======== Given records

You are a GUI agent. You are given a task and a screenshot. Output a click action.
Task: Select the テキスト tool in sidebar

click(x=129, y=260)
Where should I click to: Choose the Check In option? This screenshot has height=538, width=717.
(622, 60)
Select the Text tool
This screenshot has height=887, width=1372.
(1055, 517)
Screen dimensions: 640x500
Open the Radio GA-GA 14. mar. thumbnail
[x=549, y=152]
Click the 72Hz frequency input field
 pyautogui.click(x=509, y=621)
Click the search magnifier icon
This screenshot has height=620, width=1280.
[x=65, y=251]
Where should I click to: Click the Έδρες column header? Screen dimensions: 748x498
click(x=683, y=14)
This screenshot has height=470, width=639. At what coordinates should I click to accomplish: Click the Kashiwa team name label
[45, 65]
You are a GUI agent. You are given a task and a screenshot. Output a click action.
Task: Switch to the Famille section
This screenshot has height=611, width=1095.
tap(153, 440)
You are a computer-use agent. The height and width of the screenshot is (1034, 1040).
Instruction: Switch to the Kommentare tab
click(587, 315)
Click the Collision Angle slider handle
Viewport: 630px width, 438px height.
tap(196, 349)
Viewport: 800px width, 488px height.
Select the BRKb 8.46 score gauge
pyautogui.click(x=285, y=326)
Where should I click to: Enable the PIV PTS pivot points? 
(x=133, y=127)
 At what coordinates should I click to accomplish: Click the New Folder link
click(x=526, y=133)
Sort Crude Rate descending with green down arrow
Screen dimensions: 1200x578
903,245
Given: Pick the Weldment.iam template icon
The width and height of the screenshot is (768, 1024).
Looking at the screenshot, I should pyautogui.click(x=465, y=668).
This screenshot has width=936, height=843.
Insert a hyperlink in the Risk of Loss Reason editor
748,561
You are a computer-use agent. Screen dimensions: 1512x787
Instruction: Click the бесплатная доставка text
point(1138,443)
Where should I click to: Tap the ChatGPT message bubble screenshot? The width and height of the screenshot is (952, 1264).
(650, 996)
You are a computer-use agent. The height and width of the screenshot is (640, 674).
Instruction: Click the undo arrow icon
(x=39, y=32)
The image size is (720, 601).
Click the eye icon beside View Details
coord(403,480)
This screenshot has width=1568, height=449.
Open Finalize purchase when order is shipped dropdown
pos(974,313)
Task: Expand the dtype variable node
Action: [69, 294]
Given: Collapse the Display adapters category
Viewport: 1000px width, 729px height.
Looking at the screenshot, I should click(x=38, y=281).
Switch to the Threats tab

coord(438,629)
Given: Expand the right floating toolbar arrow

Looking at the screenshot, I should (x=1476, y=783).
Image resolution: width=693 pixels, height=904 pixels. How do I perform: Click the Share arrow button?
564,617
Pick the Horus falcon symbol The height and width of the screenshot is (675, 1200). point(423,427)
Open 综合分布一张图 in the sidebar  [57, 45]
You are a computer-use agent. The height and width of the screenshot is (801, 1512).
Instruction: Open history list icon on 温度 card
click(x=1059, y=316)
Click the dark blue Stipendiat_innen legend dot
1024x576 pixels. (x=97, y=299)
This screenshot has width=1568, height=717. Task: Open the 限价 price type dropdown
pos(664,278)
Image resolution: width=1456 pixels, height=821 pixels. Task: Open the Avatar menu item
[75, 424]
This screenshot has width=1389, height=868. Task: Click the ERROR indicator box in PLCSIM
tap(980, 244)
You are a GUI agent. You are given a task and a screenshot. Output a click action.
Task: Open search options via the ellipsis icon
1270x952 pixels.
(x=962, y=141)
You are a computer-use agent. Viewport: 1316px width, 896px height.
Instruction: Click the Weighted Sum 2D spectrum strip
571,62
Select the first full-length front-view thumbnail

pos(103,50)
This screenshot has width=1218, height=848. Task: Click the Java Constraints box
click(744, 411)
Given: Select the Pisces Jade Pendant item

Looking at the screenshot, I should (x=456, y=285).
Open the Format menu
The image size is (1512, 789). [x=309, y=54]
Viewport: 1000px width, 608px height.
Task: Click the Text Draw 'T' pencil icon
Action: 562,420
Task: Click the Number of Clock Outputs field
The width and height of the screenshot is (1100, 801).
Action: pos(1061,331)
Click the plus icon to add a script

================

-- What to work on --
Please copy all of the rows above word for word, keeping every line unchanged.

-- Response for this exercise --
You are a GUI agent. You are given a task and a screenshot. Output a click action.
Task: Select the テキスト tool in sidebar

click(x=129, y=260)
Where should I click to: Choose the Check In option? This screenshot has height=538, width=717.
(622, 60)
Select the Text tool
This screenshot has height=887, width=1372.
(1055, 517)
Screen dimensions: 640x500
Open the Radio GA-GA 14. mar. thumbnail
[x=549, y=152]
Click the 72Hz frequency input field
 pyautogui.click(x=509, y=621)
Click the search magnifier icon
This screenshot has height=620, width=1280.
[x=65, y=251]
Where should I click to: Click the Έδρες column header? Screen dimensions: 748x498
click(x=683, y=14)
This screenshot has height=470, width=639. At what coordinates should I click to accomplish: Click the Kashiwa team name label
[45, 65]
You are a GUI agent. You are given a task and a screenshot. Output a click action.
Task: Switch to the Famille section
This screenshot has height=611, width=1095.
tap(153, 440)
You are a computer-use agent. The height and width of the screenshot is (1034, 1040).
Instruction: Switch to the Kommentare tab
click(587, 315)
Click the Collision Angle slider handle
Viewport: 630px width, 438px height.
tap(196, 349)
Viewport: 800px width, 488px height.
Select the BRKb 8.46 score gauge
pyautogui.click(x=285, y=326)
Where should I click to: Enable the PIV PTS pivot points? 
(x=133, y=127)
 At what coordinates should I click to accomplish: Click the New Folder link
click(x=526, y=133)
Sort Crude Rate descending with green down arrow
Screen dimensions: 1200x578
903,245
Given: Pick the Weldment.iam template icon
The width and height of the screenshot is (768, 1024).
Looking at the screenshot, I should pyautogui.click(x=465, y=668).
This screenshot has width=936, height=843.
Insert a hyperlink in the Risk of Loss Reason editor
748,561
You are a computer-use agent. Screen dimensions: 1512x787
Instruction: Click the бесплатная доставка text
point(1138,443)
Where should I click to: Tap the ChatGPT message bubble screenshot? The width and height of the screenshot is (952, 1264).
(650, 996)
You are a computer-use agent. The height and width of the screenshot is (640, 674).
Instruction: Click the undo arrow icon
(x=39, y=32)
The image size is (720, 601).
Click the eye icon beside View Details
coord(403,480)
This screenshot has width=1568, height=449.
Open Finalize purchase when order is shipped dropdown
pos(974,313)
Task: Expand the dtype variable node
Action: [69, 294]
Given: Collapse the Display adapters category
Viewport: 1000px width, 729px height.
Looking at the screenshot, I should click(x=38, y=281).
Switch to the Threats tab

coord(438,629)
Given: Expand the right floating toolbar arrow

Looking at the screenshot, I should (x=1476, y=783).
Image resolution: width=693 pixels, height=904 pixels. How do I perform: Click the Share arrow button?
564,617
Pick the Horus falcon symbol The height and width of the screenshot is (675, 1200). point(423,427)
Open 综合分布一张图 in the sidebar  [57, 45]
You are a computer-use agent. The height and width of the screenshot is (801, 1512).
Instruction: Open history list icon on 温度 card
click(x=1059, y=316)
Click the dark blue Stipendiat_innen legend dot
1024x576 pixels. (x=97, y=299)
This screenshot has width=1568, height=717. Task: Open the 限价 price type dropdown
pos(664,278)
Image resolution: width=1456 pixels, height=821 pixels. Task: Open the Avatar menu item
[75, 424]
This screenshot has width=1389, height=868. Task: Click the ERROR indicator box in PLCSIM
tap(980, 244)
You are a GUI agent. You are given a task and a screenshot. Output a click action.
Task: Open search options via the ellipsis icon
1270x952 pixels.
(x=962, y=141)
You are a computer-use agent. Viewport: 1316px width, 896px height.
Instruction: Click the Weighted Sum 2D spectrum strip
571,62
Select the first full-length front-view thumbnail

pos(103,50)
This screenshot has width=1218, height=848. Task: Click the Java Constraints box
click(744, 411)
Given: Select the Pisces Jade Pendant item

Looking at the screenshot, I should (x=456, y=285).
Open the Format menu
The image size is (1512, 789). [x=309, y=54]
Viewport: 1000px width, 608px height.
Task: Click the Text Draw 'T' pencil icon
Action: 562,420
Task: Click the Number of Clock Outputs field
The width and height of the screenshot is (1100, 801).
Action: pos(1061,331)
Click the plus icon to add a script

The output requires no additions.